An experimental dark ambient artist from Norway signed to Erik Skodvin’s (of Deaf Center) Miasmah label.
It’s possible that Norwegian musician and studio engineer Tommy Jansen has any number of hobbies, but the one flagged up in the publicity for this, his debut album, is wreck diving. Fair enough: collecting rare vinyl or playing board games wouldn’t inspire the sense of crushing pressure and deep, slow moving danger that he achieves with Sistereis.
The seafaring link is made explicit by the title – a term referring to a ship’s final voyage and by moody monochrome packaging featuring images of lighthouses and fictionalised ships’ logs recording mysterious deaths. The music inhabits similar terrain to that of founder Erik K Skodvin’s own Svarte Greiner, with acoustic instrumentation electronically shaped into mood pieces that draw back from the narrative arcs of post-rock, but lie to heavy on the ear to be considered Ambient.
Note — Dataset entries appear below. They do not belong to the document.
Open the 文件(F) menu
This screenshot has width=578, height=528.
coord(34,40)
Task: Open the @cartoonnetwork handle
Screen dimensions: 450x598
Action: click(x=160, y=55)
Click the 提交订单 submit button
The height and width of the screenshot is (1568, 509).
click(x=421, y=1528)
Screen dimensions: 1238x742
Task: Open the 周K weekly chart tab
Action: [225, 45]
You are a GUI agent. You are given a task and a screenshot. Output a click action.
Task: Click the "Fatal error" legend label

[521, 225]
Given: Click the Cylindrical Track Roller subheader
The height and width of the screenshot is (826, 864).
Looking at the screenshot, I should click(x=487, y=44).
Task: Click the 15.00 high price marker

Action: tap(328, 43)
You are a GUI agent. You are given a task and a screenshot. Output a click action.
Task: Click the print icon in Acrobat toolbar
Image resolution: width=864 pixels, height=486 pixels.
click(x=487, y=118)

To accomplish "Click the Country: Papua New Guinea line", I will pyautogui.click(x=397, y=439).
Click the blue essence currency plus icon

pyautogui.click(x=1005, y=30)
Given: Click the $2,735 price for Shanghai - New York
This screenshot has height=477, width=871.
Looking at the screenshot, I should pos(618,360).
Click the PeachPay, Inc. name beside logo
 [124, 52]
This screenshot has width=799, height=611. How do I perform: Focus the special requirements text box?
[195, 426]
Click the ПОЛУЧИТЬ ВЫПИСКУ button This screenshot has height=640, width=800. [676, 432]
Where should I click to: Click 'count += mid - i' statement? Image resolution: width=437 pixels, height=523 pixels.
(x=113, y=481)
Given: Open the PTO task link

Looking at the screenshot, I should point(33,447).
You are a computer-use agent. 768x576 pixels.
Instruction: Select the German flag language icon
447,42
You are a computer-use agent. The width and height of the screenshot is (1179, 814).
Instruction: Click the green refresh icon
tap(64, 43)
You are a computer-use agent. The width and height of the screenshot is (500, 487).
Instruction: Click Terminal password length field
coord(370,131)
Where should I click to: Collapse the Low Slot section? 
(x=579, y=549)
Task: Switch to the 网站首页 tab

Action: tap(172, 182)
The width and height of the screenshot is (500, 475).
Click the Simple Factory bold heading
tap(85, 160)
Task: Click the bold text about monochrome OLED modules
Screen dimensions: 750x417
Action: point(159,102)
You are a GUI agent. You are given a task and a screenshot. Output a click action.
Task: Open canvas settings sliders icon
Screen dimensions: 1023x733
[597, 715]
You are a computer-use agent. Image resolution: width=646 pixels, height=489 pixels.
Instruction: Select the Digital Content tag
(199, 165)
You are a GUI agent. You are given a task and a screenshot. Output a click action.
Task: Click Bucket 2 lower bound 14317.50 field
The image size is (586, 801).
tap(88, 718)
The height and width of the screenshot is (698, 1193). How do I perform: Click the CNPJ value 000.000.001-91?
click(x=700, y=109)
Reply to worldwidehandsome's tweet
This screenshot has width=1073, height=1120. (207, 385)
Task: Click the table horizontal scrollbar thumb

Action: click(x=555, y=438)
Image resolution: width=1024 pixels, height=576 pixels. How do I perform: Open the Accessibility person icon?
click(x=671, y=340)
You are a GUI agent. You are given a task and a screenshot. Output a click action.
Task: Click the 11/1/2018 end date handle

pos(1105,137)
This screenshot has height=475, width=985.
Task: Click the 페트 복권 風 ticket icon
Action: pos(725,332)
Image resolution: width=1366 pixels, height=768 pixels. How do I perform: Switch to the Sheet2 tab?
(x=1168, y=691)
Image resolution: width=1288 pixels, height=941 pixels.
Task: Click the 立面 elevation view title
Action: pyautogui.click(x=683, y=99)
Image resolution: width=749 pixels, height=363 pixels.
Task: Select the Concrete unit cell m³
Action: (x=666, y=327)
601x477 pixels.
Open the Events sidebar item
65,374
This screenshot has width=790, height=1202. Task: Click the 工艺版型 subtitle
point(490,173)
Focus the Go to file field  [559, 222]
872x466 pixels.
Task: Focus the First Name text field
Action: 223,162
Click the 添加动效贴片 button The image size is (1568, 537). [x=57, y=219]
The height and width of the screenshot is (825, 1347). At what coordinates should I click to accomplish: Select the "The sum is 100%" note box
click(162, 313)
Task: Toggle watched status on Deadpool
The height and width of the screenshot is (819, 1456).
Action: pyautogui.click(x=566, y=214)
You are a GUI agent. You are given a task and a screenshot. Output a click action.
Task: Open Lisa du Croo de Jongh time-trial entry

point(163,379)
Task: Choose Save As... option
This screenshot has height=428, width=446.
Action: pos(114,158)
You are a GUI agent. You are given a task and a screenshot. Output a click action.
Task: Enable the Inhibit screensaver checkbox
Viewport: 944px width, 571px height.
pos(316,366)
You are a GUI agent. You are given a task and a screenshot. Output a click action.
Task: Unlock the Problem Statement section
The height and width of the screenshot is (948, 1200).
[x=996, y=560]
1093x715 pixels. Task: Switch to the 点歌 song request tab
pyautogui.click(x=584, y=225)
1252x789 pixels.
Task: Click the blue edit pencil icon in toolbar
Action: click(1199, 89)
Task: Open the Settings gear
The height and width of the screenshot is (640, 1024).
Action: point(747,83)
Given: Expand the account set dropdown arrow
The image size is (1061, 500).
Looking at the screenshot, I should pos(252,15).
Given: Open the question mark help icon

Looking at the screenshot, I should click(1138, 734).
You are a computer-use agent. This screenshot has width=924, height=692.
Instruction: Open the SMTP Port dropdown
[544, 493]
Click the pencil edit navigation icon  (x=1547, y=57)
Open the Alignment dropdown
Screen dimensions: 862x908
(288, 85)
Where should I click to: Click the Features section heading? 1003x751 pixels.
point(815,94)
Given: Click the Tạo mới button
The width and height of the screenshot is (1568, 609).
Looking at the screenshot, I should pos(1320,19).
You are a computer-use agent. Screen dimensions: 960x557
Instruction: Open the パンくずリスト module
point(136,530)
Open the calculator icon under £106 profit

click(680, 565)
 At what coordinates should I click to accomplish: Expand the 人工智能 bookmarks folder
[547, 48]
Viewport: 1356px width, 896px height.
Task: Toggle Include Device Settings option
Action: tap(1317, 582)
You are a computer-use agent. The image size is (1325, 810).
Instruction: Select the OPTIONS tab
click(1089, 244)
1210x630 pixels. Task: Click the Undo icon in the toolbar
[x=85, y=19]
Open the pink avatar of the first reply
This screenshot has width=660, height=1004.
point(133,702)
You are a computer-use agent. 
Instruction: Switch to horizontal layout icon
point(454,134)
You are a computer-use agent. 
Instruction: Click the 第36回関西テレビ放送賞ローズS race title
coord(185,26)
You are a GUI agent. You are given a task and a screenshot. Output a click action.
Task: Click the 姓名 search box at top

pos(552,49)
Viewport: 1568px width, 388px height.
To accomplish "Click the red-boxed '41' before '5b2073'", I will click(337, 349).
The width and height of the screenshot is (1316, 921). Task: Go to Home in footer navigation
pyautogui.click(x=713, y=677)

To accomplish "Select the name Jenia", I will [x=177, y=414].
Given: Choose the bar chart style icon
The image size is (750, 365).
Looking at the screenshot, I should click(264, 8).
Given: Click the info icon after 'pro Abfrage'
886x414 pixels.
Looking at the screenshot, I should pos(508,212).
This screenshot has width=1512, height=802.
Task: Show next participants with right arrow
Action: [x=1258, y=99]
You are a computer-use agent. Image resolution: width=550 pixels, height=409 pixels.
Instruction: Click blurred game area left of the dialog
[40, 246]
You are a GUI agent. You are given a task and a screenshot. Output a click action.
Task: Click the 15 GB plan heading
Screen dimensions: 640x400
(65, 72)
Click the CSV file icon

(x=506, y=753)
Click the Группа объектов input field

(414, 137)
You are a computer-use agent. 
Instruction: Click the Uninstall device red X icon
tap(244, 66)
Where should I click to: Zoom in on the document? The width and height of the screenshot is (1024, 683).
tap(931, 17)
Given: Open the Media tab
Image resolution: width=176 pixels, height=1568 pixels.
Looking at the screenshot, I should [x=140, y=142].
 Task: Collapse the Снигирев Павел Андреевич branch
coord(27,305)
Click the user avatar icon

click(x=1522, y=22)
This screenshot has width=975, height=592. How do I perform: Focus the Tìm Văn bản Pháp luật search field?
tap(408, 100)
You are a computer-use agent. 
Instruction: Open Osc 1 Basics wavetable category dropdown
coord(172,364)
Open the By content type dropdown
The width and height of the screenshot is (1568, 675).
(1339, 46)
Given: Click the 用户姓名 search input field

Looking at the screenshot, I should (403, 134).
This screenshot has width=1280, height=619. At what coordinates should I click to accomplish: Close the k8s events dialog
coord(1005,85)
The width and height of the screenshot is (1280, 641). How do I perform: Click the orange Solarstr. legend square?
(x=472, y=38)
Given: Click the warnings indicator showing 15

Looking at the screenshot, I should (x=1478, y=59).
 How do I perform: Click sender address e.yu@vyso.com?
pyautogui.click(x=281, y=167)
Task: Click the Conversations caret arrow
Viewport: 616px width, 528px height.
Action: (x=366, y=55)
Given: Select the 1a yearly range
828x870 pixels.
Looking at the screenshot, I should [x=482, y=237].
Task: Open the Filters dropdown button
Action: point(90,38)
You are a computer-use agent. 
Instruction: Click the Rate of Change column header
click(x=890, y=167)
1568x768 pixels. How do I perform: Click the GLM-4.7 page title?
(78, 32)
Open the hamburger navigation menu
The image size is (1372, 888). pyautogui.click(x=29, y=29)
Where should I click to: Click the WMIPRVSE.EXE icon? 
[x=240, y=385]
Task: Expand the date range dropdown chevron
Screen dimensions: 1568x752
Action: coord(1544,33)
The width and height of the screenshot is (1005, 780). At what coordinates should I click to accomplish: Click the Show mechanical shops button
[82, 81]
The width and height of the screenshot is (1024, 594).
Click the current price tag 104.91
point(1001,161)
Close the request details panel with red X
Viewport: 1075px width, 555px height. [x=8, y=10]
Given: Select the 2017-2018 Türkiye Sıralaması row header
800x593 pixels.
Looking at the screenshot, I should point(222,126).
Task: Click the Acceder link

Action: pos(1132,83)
A restless foreground of rustling, breath and footsteps evokes human intimacy while slow piano lines reminiscent of Max Richter’s The Blue Notebooks summon up sepia-toned decay and nostalgia.
All this is dwarfed by an undercurrent of low frequencies which seemingly herald impending doom, while the metallic squeaking on “Fyrtårnet part 1” and swelling drones, like tide-wracked timbers, suggests that at any moment a ragged sailor’s skull might lurch into view.